Cartoon portraits and biographical sketches of men of the day/Mr. Speaker


The first announcement to members on returning to their seats in Parliament last session was that their Speaker had resigned his distinguished post, and thrown upon them the preliminary business of selecting another to assume the place of First Commoner in England, and to be president of their councils.

There have been—excluding the present—only four Speakers of the House of Commons since the death of George III., which occurred above half a century ago. When George IV. succeeded to the throne in 1820, Mr. C. Manners Sutton was Speaker, having been chosen to that high office in 1817, and he remained Speaker down to the dissolution of the first reformed Parliament, in 1834. On the meeting of the next Parliament, on the 19th of February 1835, his re-election was opposed—this first opportunity for a trial of strength between the two political parties being taken. On that occasion, the new Ministry—Sir Robert Peel's—was defeated, the numbers being—for Mr. James Abercromby, 316; and for Mr. C. Manners Sutton, 306. The latter was then created Viscount Canterbury. Mr. Abercromby was Speaker for only a very few years. He retired at the Whitsuntide recess in 1839, and again there was a contest for the vacant chair. The numbers on this occasion were—for Mr. Shaw Lefevre, 317; and for Mr. Goulburn, 299. Mr. Abercromby was then raised to the peerage as Baron Dunfermline. Mr. Shaw Lefevre remained Speaker for nearly eighteen years. At the dissolution of Parliament in March 1857, he retired, and was created Viscount Eversley. On the meeting of the new Parliament, on the 30th of April 1857, Mr. J. Evelyn Denison was unanimously chosen Speaker. Mr. Denison therefore presided over the deliberations of the House of Commons for nearly fifteen years.

Mr. Denison was born in the year 1800, and was educated at Eton and at Christ Church, Oxford, where he graduated in 1823. In the same year,


he was returned to Parliament for Newcastle-under-Lyme. On the formation of Canning's Administration, Mr. Denison was appointed one of the Lords of the Admiralty.

At this time the question of Roman-Catholic emancipation agitated the rival political parties of the day, and Mr. Denison was a constant adherent to the claims of the Roman Catholics.

The death of Canning led to a change of the Administration; and Mr. Denison relinquished his post at the Admiralty Board. Preferring an independent political career to the responsibilities of office, he remained in privacy, although several Administrations sought his services.

In 1830 Mr. Denison was returned for Hastings. In 1831, after the lamentable death of Mr. Huskisson, he was invited to stand for Liverpool; and, at the general election of 1831, he was returned for that borough, and also for the county of Nottingham; but he elected to sit for the latter.

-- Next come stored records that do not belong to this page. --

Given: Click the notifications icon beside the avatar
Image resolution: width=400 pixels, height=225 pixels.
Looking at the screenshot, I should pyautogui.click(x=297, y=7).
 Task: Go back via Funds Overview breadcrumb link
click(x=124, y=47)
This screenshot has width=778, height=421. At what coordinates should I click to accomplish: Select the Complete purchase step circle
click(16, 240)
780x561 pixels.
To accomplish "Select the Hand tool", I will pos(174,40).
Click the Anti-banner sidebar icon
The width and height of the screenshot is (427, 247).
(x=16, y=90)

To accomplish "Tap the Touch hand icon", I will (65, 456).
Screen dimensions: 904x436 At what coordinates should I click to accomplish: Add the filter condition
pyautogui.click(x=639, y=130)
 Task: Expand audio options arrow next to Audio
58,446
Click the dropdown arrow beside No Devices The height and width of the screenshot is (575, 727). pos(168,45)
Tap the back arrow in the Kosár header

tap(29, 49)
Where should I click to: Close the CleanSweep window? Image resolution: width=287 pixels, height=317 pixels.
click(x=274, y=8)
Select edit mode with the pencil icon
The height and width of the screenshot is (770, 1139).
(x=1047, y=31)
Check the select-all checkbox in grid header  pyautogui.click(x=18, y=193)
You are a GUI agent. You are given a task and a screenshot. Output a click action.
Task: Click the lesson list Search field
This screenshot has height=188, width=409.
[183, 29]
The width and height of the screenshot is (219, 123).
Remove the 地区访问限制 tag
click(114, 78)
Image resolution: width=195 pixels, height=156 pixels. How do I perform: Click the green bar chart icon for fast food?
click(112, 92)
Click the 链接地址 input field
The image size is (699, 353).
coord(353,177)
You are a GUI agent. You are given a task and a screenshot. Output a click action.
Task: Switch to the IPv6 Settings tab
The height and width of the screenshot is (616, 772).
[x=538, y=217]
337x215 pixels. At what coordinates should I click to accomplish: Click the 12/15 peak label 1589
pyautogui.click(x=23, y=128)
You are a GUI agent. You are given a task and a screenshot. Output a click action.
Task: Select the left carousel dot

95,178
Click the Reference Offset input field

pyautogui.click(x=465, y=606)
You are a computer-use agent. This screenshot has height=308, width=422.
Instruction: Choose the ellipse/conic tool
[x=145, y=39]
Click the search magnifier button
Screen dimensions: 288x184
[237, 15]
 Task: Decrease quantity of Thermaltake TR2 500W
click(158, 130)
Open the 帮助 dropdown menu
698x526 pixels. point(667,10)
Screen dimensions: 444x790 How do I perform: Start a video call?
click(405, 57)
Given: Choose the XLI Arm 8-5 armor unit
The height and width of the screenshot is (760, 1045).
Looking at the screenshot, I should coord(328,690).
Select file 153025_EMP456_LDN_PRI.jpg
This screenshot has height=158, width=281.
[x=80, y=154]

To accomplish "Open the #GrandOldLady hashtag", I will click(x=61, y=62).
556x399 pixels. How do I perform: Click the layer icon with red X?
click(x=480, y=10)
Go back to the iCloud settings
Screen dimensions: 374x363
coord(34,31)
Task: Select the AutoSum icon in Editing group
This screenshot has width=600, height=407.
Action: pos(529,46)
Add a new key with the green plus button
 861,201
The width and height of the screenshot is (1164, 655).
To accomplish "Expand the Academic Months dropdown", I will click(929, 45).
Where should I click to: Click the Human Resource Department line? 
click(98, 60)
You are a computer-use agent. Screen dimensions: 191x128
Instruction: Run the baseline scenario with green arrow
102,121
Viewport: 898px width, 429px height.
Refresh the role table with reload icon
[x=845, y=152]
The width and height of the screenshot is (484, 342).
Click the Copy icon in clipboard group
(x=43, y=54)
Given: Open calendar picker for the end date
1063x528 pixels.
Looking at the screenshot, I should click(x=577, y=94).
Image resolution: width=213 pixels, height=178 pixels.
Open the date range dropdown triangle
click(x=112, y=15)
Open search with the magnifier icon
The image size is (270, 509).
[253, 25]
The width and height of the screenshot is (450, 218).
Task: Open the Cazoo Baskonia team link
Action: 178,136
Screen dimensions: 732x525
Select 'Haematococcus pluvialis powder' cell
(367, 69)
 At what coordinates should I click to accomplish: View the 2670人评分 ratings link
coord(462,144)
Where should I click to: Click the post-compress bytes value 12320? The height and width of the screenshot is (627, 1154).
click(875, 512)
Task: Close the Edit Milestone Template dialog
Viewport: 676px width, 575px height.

During two Parliaments he represented the borough of Malton; and in 1857 he was returned for North Nottinghamshire, for which place he has since continued the member. Mr. Denison took an active part in the conduct of the private business of the House, and, as we have just mentioned, on the retirement of Mr. Shaw Lefevre he was, in 1857, unanimously chosen Speaker; being afterwards unanimously elected in 1859 and in 1866.

Mr. Denison married, in 1827, the third daughter of the Duke of Portland.

The emolument of the Speaker, it may be added, consists of a furnished house in the New Palace at Westminster, and a standing salary of 5000l. a year, besides other collateral advantages in the way of valuable pieces of Crown patronage which fall to his disposal from time to time.

Mr. Denison, on retiring from the Speakership, was raised to the peerage, with the title of Viscount Ossington, of Ossington, in the county of Notts.